# New 2009 300Bh Owner With 2 Questions



## FroggeFamily (Jul 23, 2012)

Hi everyone! We just upgraded from a 1995 Jayco popup to a 2009 Outback 300BH on Saturday. Talk about night and day!

The dealership filled the fresh water tank with water before we picked it up and we're wondering how to drain it. Does anyone know where the valve is to drain the fresh water tank?

Also, when we were researching this camper prior to purchasing it we had a hard time looking to see if we wee getting a good deal or not. We didn't see this model listed on Nadaguides.com. In 2009, they have a 300 bh listed under the Outback Kargoroo Series but not under the Outback series.

I received the paperwork from our insurance company today and noticed they have the camper listed as a 2009 Outback 30bhds. They received all the camper information from the dealer. I did not provide it. I looked up the 30bhds thinking that was really the correct model and maybe that's why I couldn't find the 300bh on Nada but that does not look like our camper, so I'm assuming I need to call our insurance and tell them they have the wrong camper listed... I'm just curious if they couldn't find anything for a 2009 300bh either.

I've enjoyed looking around this site for the last few weeks and appreciate any help you can offer!


----------



## Oregon_Camper (Sep 13, 2004)

Keystone comes out with new model years in June so I can see how someone could be confused. What does the title say?

You can see all floorplans by year using this link. Just change the year at the end of the link to match the year you want to see.

http://www.keystone-outback.com/index.php?page=specs&year=2010


----------



## Oregon_Camper (Sep 13, 2004)

Oh...the drain should be in line with the city water filling location....but under the trailer. You might have to get down on hands/knees to see it.


----------



## ORvagabond (Apr 17, 2009)

WELCOME to Outbackers!!!


----------



## FroggeFamily (Jul 23, 2012)

Oregon_Camper said:


> Keystone comes out with new model years in June so I can see how someone could be confused. What does the title say?

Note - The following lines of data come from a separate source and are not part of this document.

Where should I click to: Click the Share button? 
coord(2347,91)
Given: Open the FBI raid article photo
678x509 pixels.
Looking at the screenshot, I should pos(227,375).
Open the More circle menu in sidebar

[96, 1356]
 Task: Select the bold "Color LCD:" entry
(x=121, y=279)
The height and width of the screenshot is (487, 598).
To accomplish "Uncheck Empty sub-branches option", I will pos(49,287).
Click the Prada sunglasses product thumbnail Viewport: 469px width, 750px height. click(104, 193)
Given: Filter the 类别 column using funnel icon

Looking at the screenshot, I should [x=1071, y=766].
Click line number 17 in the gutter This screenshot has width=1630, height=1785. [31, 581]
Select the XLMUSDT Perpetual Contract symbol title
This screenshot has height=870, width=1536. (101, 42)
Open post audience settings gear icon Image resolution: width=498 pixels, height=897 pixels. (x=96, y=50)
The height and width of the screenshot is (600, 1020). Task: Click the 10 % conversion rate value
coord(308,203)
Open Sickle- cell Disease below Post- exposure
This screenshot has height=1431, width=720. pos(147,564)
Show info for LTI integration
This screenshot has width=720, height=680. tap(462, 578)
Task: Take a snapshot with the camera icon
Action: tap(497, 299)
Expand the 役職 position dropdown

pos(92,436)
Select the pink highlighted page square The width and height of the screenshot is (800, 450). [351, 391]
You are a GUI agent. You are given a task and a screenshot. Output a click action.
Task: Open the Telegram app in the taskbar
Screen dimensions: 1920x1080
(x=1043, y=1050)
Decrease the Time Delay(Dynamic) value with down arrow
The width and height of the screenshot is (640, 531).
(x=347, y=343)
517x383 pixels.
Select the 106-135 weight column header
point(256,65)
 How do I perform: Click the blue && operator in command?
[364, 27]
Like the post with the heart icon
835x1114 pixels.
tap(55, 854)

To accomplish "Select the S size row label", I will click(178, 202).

I don't know what the title says because we just got the camper on Saturday and don't have any title paperwork yet. I emailed our insuarnce agent to let her know they had the wrong model listed and she replied that the lady at the dealership said there is no 300bh and thought it was a typo and said it should be a 30bhds.

I replied with a copy of the link you listed showing that there is a 300bh, as well as a seperate 30bdhs. The side of our camper lists it as a 300bh as well...

It all just seems very odd!


----------



## thelmasgang (Apr 27, 2009)

Welcome from a fellow 300BH'er


----------